34. Section 131(1) speaks of an attempt to negotiate a settlement. It does not require an attempt to negotiate a compromise in which some middle ground is found. The applicants emphasise the word 'negotiate', as though it necessarily connotes a willingness by every party to the dispute to compromise. In the context of the phrase 'in connection with an attempt to negotiate the settlement of the dispute', the word 'negotiate' simply means to arrange for or bring about a settlement: see Macquarie Dictionary (5th ed, 2009)."
  1. As Spigelman CJ said in Bhagat v Global Custodians Ltd [2002] NSWCA 160, at [29], a demand for surrender may constitute an attempt to negotiate a settlement, even though no compromise is offered.

  1. Contrary to the submissions made by Counsel for TS, the phrase "attempt to negotiate a settlement" does not require as a necessary step that the offer to negotiate includes an offer capable of acceptance: see Korean Airlines Co Ltd v Australian Competition and Consumer Commission (No.3) [2008] FCA 701 per Jacobsen J at [73]. It is helpful to set out his Honour's conclusions on this issue:

"72 The statutory requirement that the communication be "in connection with an attempt to negotiate a settlement" reflects the language used by the High Court in Field at 293. There, Dixon CJ, Webb, Kitto and Taylor JJ contemplated that the privilege extends to cover communications that are reasonably incidental to negotiations.

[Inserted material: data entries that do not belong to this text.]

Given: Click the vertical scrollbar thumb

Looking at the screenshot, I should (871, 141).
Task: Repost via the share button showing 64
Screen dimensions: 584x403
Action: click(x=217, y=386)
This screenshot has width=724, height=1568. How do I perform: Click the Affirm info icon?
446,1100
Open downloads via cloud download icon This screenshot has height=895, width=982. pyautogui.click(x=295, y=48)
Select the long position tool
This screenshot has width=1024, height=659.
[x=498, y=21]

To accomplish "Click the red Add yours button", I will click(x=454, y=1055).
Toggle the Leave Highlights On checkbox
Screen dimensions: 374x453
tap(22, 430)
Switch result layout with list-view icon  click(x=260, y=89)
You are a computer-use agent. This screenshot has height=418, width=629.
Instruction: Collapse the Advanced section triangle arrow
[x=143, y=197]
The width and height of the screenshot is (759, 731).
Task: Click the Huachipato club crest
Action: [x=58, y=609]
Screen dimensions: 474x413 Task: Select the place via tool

73 The effect of the authorities at common law is that the privilege applies to offers to negotiate and expressions of willingness to do so; it is not necessary that there be an offer capable of acceptance: Trade Practices Commission v Arnotts at 72-73.
74 The same position applies under the Evidence Act. It is sufficient that the communication can be described as an "opening shot" in negotiations: GPI Leisure Corporation Ltd (In Liq) v Yuill (1997) 42 NSWLR 225 at 226."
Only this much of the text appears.